Волынская земля занимала область верхней Припяти и важнейших правых ее притоков, каковы Турия, Стоход, Стырь и Горынь. Ни характер природы, ни политическая история Волыни не дают ей определенных границ от земли собственно Киевской; лежавшие между ними уделы причислялись то к волынскому, то к киевскому княжению, смотря по течению событий. Приблизительною границею могут быть назначены река Горынь и ее правый приток Случ; так как Погорина (то есть местность по Горыни) была по преимуществу спорною полосою. На западе Волынь граничила непосредственно с польскою землею, от которой ее отделяло среднее течение Западного Буга и верховья Вепря – правых притоков Вислы. (Полоса земли между Бугом и Вепрем называлась Украиною.) На севере Волынская земля сливалась с Пинско-Туровским Полесьем, от которого ее северная большая половина почти не отличалась своею природою, то есть заключала подобные же низменные, болотистые и лесные пространства. Только южная полоса Волыни образует довольно холмистую страну, местами напоминающую близость Карпат, богатую текучими водами, цветущими нивами и рощами лиственных пород. В северной низменной части лежали важнейшие города Волынской земли, составлявшие ее политическое средоточие, именно Владимир и Луцк.

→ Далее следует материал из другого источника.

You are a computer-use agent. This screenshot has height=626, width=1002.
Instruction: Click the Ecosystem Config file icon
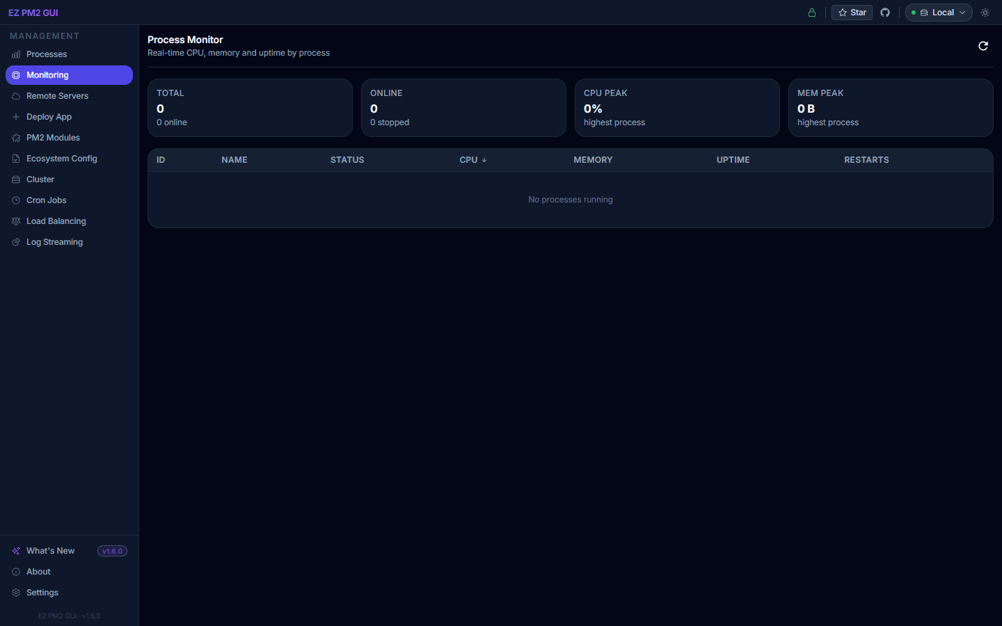click(x=16, y=159)
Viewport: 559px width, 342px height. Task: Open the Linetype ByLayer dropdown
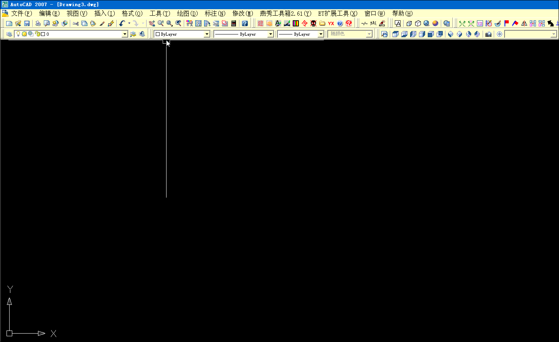click(x=271, y=34)
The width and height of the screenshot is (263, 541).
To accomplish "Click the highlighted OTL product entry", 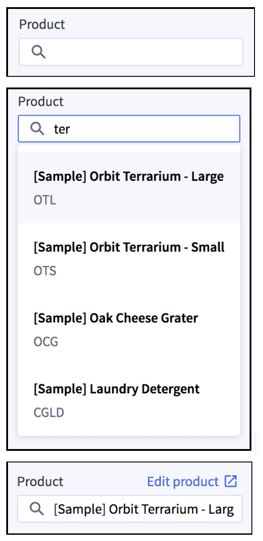I will click(x=128, y=187).
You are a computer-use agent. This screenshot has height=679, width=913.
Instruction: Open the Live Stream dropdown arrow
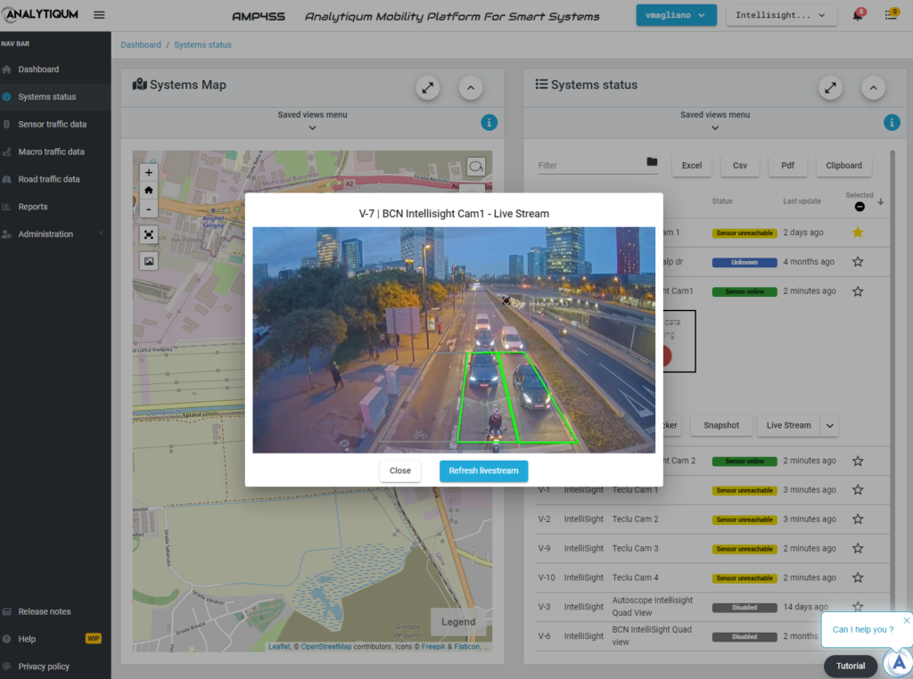[x=828, y=425]
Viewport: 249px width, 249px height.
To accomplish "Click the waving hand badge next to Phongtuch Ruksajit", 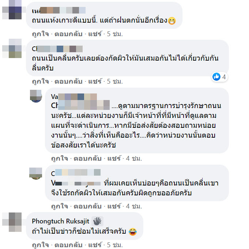I will pyautogui.click(x=97, y=221).
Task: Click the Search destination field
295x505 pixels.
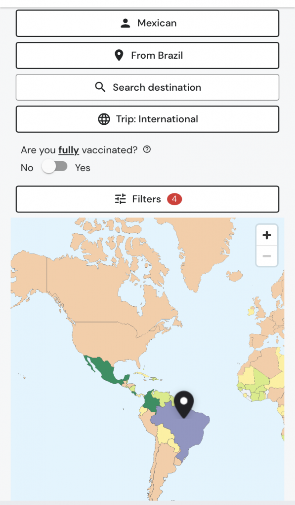Action: click(x=147, y=87)
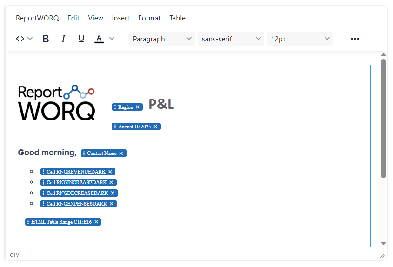Open the ReportWORQ menu
393x267 pixels.
[37, 18]
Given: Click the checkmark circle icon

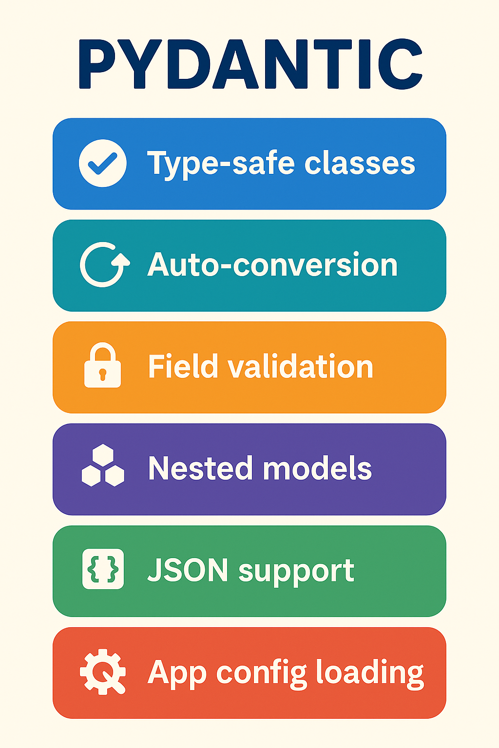Looking at the screenshot, I should point(103,163).
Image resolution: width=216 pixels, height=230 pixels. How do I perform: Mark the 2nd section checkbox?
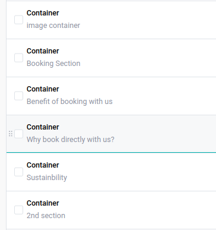pos(18,210)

Владимир, стольный город всей Волыни, расположен на правом берегу реки Луг, впадающей в Буг. Сохранившийся доселе небольшой каменный храм во имя Святого Василия считается построением Владимира Великого, как и самый город. Ему же приписывалось и основание соборного храма во имя Успения Богородицы. Когда этот храм пришел в ветхость, князь Мстислав Изяславич (во второй половине XII века) построил великолепный новый собор Успенский, в котором был потом погребен. Развалины этого собора и остатки стенного расписания свидетельствуют о его красоте и его византийском стиле. Из многих церквей и монастырей Владимирских по летописи известна еще церковь Святого Димитрия и монастырь Святого Михаила. Обширностью и красотой этот город слыл из первейших в Древней Руси. Он был хорошо укреплен и имел двойные валы, глубокие рвы и толстые стены, хотя и деревянные. Из ворот городских известны по летописи двое: Гридшины и Киевские; последние, конечно, обращены были на дорогу в Киев. Внутренний город, или кремль, с княжим теремом был обнесен особым валом и стеною; его обтекала кругом речка Смочь, впадающая в Луг. Одно из окрестных селений, называемое Зимино, вероятно, заключало в себе загородный княжий двор, судя по древней каменной церкви также во имя Успения, стоящей на несколько возвышенном, живописном берегу Луга. Луцк, или Луческ, служивший стольным городом весьма значительного волынского удела, лежал на левом берегу Стыря, на большом торговом пути из Владимира в Киев; почему под городом через Стырь был перекинут мост. Луцк является также одним из больших и хорошо укрепленных городов Древней Руси. Загородный двор удельных луцких князей находился в живописном селении, называвшемся Гай, вероятно, от своих гаев, или зеленых рощ; здесь были построены «разноличные хоромы» и церковь «красотою сияюща», как выражается летопись. Из древнейших храмовых сооружений в Луцке можем указать только на Пречистенский монастырь, основанный в XII веке и возвышавшийся на береговом обрыве речки Глушца, тут же впадающей в Стырь.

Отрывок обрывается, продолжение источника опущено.